Lemon Myrtle Organic

Lemon Myrtle Organic

Origin: Australia

Backhousia citriodora

Lemon myrtle shows remarkable functionality as an antimicrobial and antifungal product, showing effectiveness against a hospital isolate of methicillin resistant Staphylococcus aureus (MRSA) (1). Lemon myrtle shows a broad-spectrum activity against food borne human pathogens, common food spoilage bacteria and common food spoilage yeasts and moulds as well as high anti oxidant activity (2,3,6,7). As well as having potential in natural food preservation and as a natural surface cleaning agent, it is currently investigated in the biological control of post harvest diseases in fruits and vegetables (4,5). Lemon myrtle was found to have higher lutein content (6.56 mg/100g DW) than avocado (0.6-1.05mg/100g DW), which is considered to be a primary source of carotenoid important for eye health. It has demonstrated superior antioxidant activity in the oxygen radical absorbance capacity (ORAC) test: (3359.87mol TEq/g DW) with the hydrophilic fraction contributing 56.2 % and the lipophilic fraction 45.8%, due to the high citral content and Vitamin E (21.2 mg/100g DW). A FRAP assay of the same product (1225.3+/-72.2 mol Fe +2/g DW) confirmed high antioxidant activity. Lemon myrtle is exceptionally rich in Ca and contains 71mg/100g DW Folate (8).

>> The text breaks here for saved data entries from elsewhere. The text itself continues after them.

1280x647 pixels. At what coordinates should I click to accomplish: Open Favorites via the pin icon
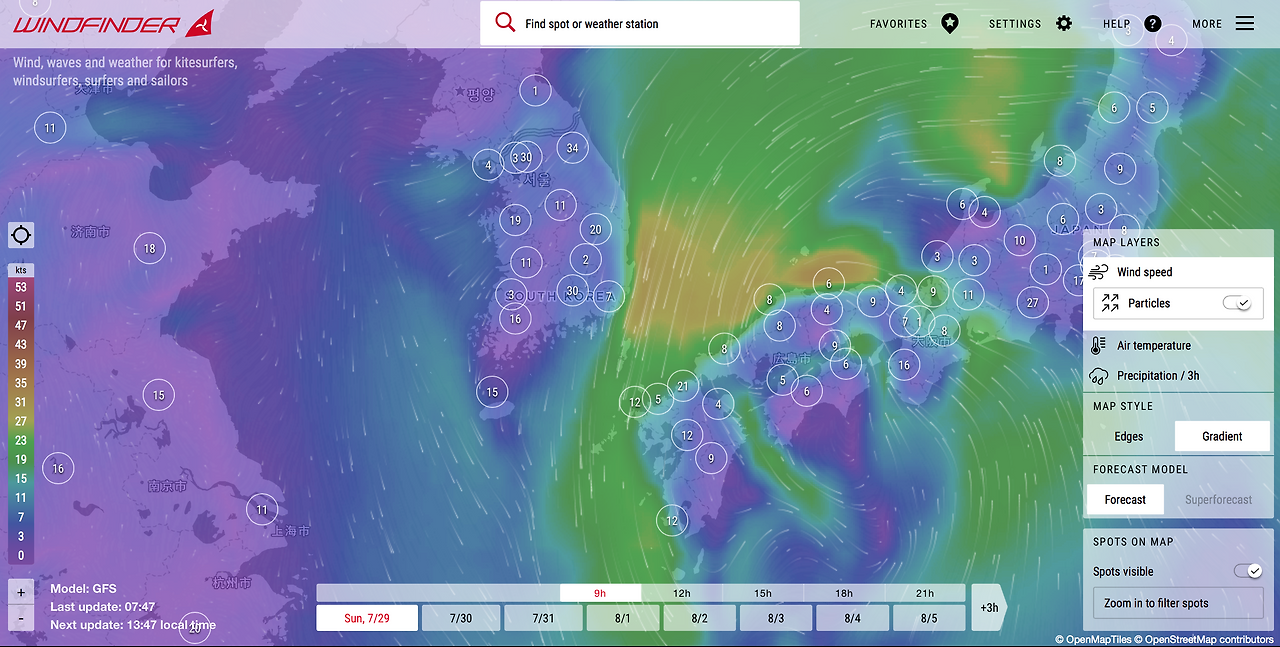tap(949, 23)
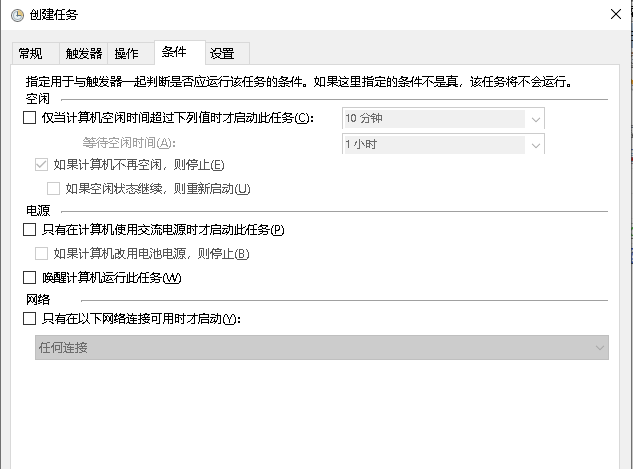
Task: Open the 任何连接 network dropdown
Action: pos(321,347)

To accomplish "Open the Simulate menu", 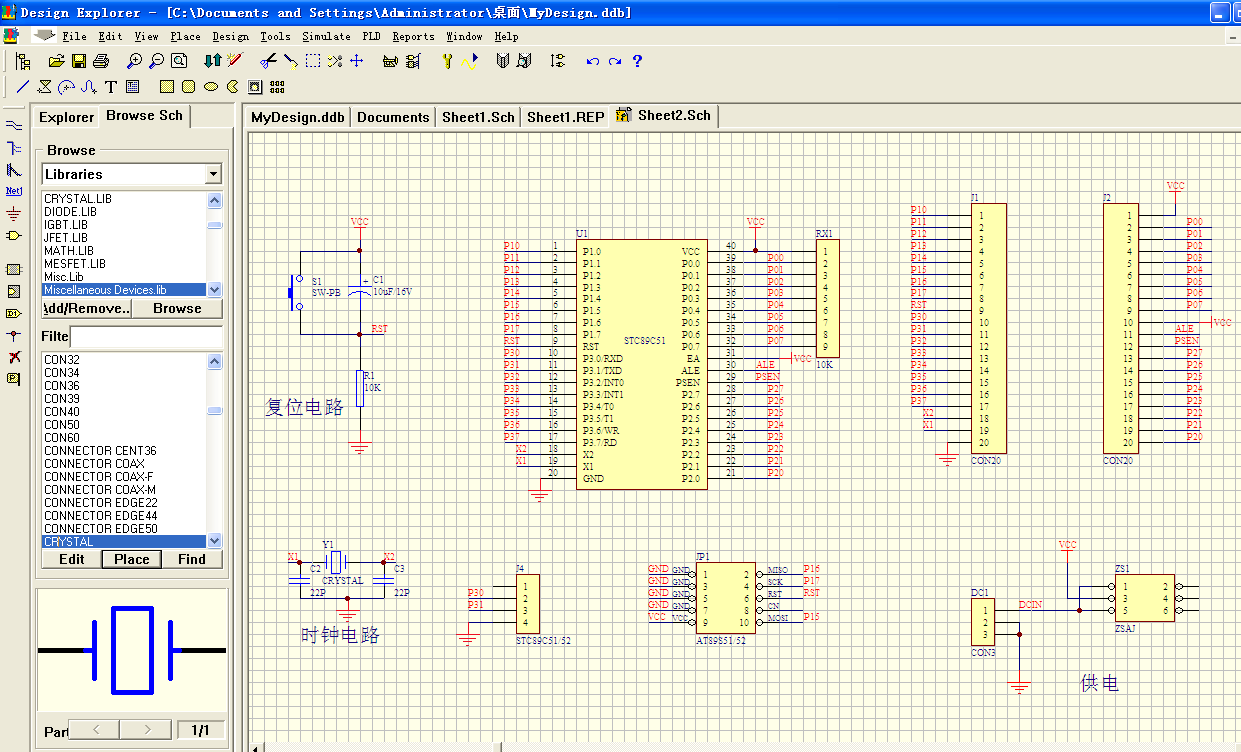I will tap(326, 36).
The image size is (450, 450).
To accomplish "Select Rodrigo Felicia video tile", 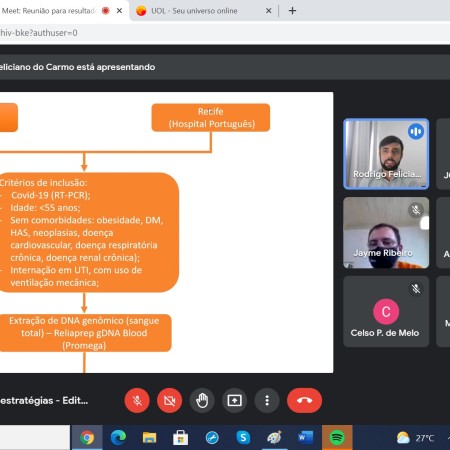I will pyautogui.click(x=386, y=154).
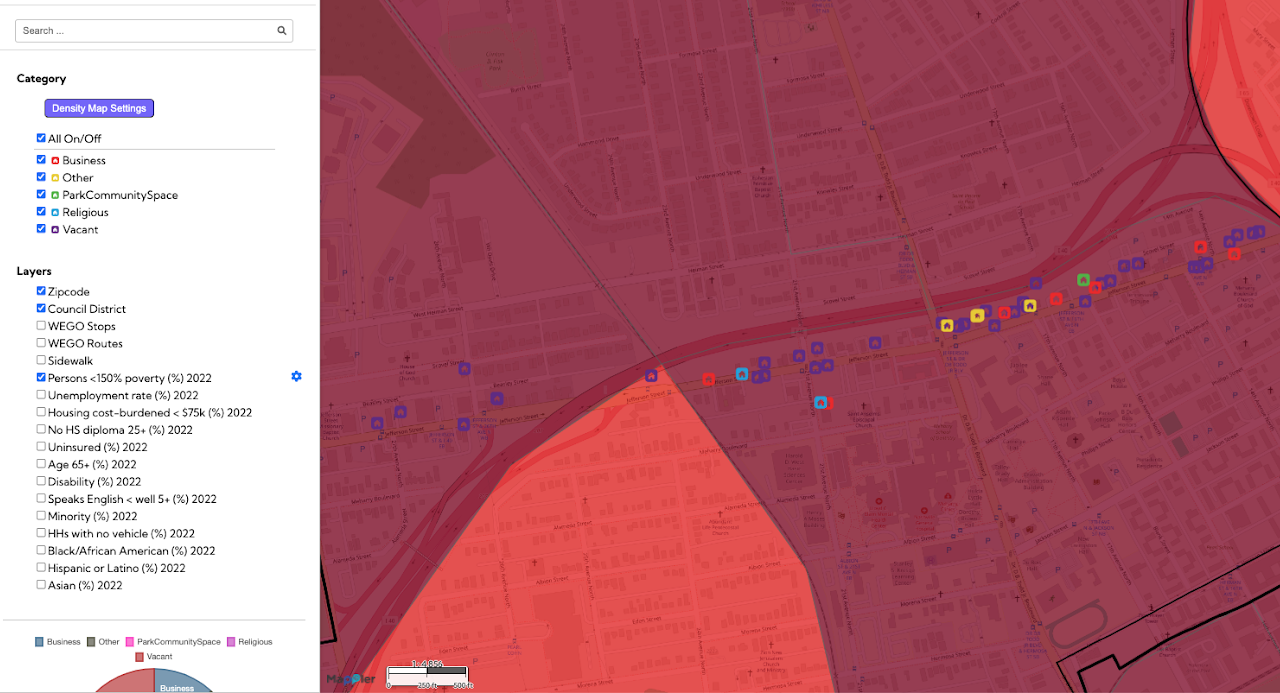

Certification: NASAA 4306P

Source: (1) Wilkinson, J.M., Cavanagh, H.M>A., Antibacterial activity of essential oils from Australian native plants, Phytotherapy Research, Volume 19, issue7, pp.643-646. (2) Huynh, T.V., 2008, Encapsulation of lemon myrtle oil and its biological functionalities, Institute School of Land, Crop and Food Sciences, University of Queensland, MPhil Thesis. (3) Zhao, Jian: http://www.rirdc.gov.au/reports/NPP/07-030.pdf (4) Lazar Elena: http://www.dpi.nsw.gov.au/research/updates/issues/november-2006/essential-oils-help-control-postharvest-disease (5) http://www.aciar.gov.au/project/AGB/2002/086 (6) Dupont, S., Caffin, N., Bhandari, B., and Dykes, GA. (2006) In vitro antibacterial activity of Australian native herb extracts against food-related bacteria. Food Control, 17 11: 929-932 (7) Huynh, T., Caffin, N.A., Dykes, G.A and Bhandari, B.R. (2008) Optimization of the Microencapsulation of Lemon Myrtle Oil Using Response Surface Methodology. Drying Technology, 26 3: 357-368 (8) Konczak, I., Zabaras, D., Dunstan, M., Aguas, P., Roulfe, R., Pavan, A., (2009) Health Benefits of Australian Native Foods, RIRDC Pub. No. 09/133.